When inspectors arrived, the business would not allow them inside.

“We were forced to do our observation from the parking area,” Church said. “But I can tell you that it was clear from our people in the parking area that it was open for business. It looked like what you would expect an operating water park would look like. We could also hear what was going on inside.”

At that point, state regulators fined the Bodners nearly $10,000 and on July 16 issued what’s called a notice of immediate restraint.

“That means, we went to the site and said, ‘We are issuing this order to you because what you are doing is determined to be unsafe and you need to immediately stop it,’ ” Church said.

The Bodners, in their news release, wrote that they had proposed operating at 30% capacity, with tickets sold for specific days.

Another option included hosting private parties of fewer than 200 guests, and a third option proposed a schedule-based operation with no more than 50 customers at a time.

“After shutting down in order to avoid prosecution … we immediately reapplied for approval as a park – just like the local government run parks have been doing since late May,” the Bordners wrote. “We received no response.”

The owners renamed the business Lakeside Surf and sought approval to operate with a schedule-based surfing similar to other pool facilities that scheduled swim lessons. They also obtained help on the applications from state Rep. Mike Steele, R-Chelan.

“But both were denied on the basis that they were not approved in Governor Inslee’s Safe Start Plan,” the Bordners wrote.

Mike Faulk, deputy communications director for Inslee’s office, said Slidewaters was shut down only after multiple contacts from state officials.

“They were contacted repeatedly and they sued the state,” Faulk said. “Their lawsuit wasn’t dismissed by the governor’s office, it was dismissed by the courts.”

Part of the problem with the water park is the very nature of the business.

“There are a lot of people moving, so there’s a lot more potential for interactions,” Faulk said.
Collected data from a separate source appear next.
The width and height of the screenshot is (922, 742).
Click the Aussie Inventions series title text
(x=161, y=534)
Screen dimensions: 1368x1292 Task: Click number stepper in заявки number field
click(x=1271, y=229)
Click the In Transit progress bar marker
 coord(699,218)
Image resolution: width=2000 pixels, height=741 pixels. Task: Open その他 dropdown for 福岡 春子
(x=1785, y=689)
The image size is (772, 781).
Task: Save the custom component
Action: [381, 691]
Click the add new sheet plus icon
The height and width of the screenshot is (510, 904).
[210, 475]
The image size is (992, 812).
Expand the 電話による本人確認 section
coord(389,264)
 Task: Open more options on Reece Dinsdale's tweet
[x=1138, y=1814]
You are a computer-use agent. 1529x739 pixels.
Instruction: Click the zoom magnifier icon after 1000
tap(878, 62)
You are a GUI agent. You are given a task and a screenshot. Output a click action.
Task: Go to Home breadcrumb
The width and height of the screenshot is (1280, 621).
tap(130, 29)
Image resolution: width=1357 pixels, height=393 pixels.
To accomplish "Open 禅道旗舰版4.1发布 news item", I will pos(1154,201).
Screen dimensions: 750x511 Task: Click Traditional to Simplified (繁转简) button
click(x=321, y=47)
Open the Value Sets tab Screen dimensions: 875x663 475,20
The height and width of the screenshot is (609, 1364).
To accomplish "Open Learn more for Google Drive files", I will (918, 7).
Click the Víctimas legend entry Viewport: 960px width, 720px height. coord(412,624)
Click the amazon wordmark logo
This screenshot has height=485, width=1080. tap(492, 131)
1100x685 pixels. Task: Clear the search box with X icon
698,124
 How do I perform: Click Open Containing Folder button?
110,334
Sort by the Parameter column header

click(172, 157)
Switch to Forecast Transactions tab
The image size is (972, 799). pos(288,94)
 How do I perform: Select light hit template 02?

He noted many businesses have been forced to make tough choices during the pandemic.

“We are not happy to see this happen to any business,” Faulk said. “But we do stand by the public health need, and we have had a very open dialogue with a lot of different businesses and industries about how we can let them continue to operate in the era of COVID.”

The Bodners, who could not be reached for comment this week, wrote that they have shifted to seeking approval to operate a food-and-beverage-only operation for “the survival of our business. Having generated less than 20 percent of our expected 2020 revenue, we are facing a very difficult path to get to Memorial Day 2021,” they wrote, “but we are confident it is a possibility.”

The owners have said they have relied on an outpouring of local support, GoFundMe donors and employees to keep them “emotionally sustained.” They are also asking customers, who purchased tickets in advance, to be patient with them as they work on solutions.

“We know that we are just one of the millions of stories for this extremely challenging year,” the Bordners wrote in part.

“It will require citizens willing to stand up and share how the overreaching, tyrannical actions of Big Government are destroying the lives of the citizens they claim to be helping.”

Church denied the state singled out Slidewaters for anything other than its open violation of the state orders.

“Fining and citing is really the last option,” Church said. “Our goal is to make sure businesses are doing what is right and required under the law. In most cases, businesses that we found to be violating the safe-start order have taken that information and chose to do what is required.”